◆ Exercise requirements
1. Rewrite the passage of the Horatio Stockton Howell text between "- Born: August" and "school for boys.", inclusive, putting "boarding school for boys" wherever "private school for boys" occurs.
2. Answer these questions from the Horatio Stockton Howell text:
(a) Who was Howell's spouse?
(b) In what year was Howell called to serve the Presbyterian Church in Delaware Water Gap?
(c) How many men were laid in the church sanctuary around midday on July 1, 1863?

◆ Excerpted passage
- Born: August 14, 1820 near Trenton, New Jersey, U.S.
- Died: July 1, 1863 (aged 42) Gettysburg, Pennsylvania, U.S.
- Occupation(s): Presbyterian minister, U.S. Army chaplain
- Spouse: Isabella Grant Howell

= Horatio Stockton Howell =

Union Army chaplain in the American Civil War

Horatio Stockton Howell (August 14, 1820 – July 1, 1863) was a Union Army chaplain killed in downtown Gettysburg on the first day of the Battle of Gettysburg in the American Civil War.

==Career as minister and teacher==
In 1853 he was called on to serve the Presbyterian Church in the small hamlet of Delaware Water Gap in northeastern Pennsylvania. There he also ran a private school for boys.

==Military career==

Christ Church served as a Field Hospital

=== Battle of Gettysburg ===
On the first day of the Battle of Gettysburg, July 1, 1863, Confederate forces engaged Union troops to the west of town, near the Lutheran Theological Seminary. Medical personnel of the I Corps selected the College Lutheran Church at #44 Chambersburg Street as a divisional field hospital. (The building is now called Christ Lutheran Church.) A civilian resident of Gettysburg recalled that 140 men were laid in the sanctuary around midday, beds being improvised by laying boards on top of the pews. Limbs were being amputated and thrown out of the church windows, piling up on the ground below.

Late in the afternoon, the Confederates began to push the Union troops back through town. Shortly after 4 o'clock, the overwhelmed First Corps soldiers fell back through the streets of Gettysburg to the heights on Cemetery Ridge and Cemetery Hill south of town. A chaotic scene ensued as jubilant Confederates followed closely on their heels. As the Union retreat swept toward the College Lutheran Church, Chaplain Howell was assisting members of the medical staff inside the building. After hearing shots outside, Howell turned to a nearby surgeon and said, "I will step outside for a moment and see what the trouble is."

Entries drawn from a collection
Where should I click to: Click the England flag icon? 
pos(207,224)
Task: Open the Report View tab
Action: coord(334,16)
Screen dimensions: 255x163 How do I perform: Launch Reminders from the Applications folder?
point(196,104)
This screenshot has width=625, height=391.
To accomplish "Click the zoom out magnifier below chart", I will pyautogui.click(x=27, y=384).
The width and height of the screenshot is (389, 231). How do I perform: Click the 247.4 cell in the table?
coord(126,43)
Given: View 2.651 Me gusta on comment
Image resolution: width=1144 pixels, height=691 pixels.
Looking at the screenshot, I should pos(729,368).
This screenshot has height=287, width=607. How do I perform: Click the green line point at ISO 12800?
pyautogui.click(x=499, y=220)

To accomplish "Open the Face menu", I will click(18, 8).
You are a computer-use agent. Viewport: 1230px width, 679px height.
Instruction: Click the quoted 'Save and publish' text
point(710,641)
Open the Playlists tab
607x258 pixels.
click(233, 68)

◆ Responses for each task
1.
- Born: August 14, 1820 near Trenton, New Jersey, U.S.
- Died: July 1, 1863 (aged 42) Gettysburg, Pennsylvania, U.S.
- Occupation(s): Presbyterian minister, U.S. Army chaplain
- Spouse: Isabella Grant Howell

= Horatio Stockton Howell =

Union Army chaplain in the American Civil War

Horatio Stockton Howell (August 14, 1820 – July 1, 1863) was a Union Army chaplain killed in downtown Gettysburg on the first day of the Battle of Gettysburg in the American Civil War.

==Career as minister and teacher==
In 1853 he was called on to serve the Presbyterian Church in the small hamlet of Delaware Water Gap in northeastern Pennsylvania. There he also ran a boarding school for boys.

2.
(a) Isabella Grant Howell
(b) 1853
(c) 140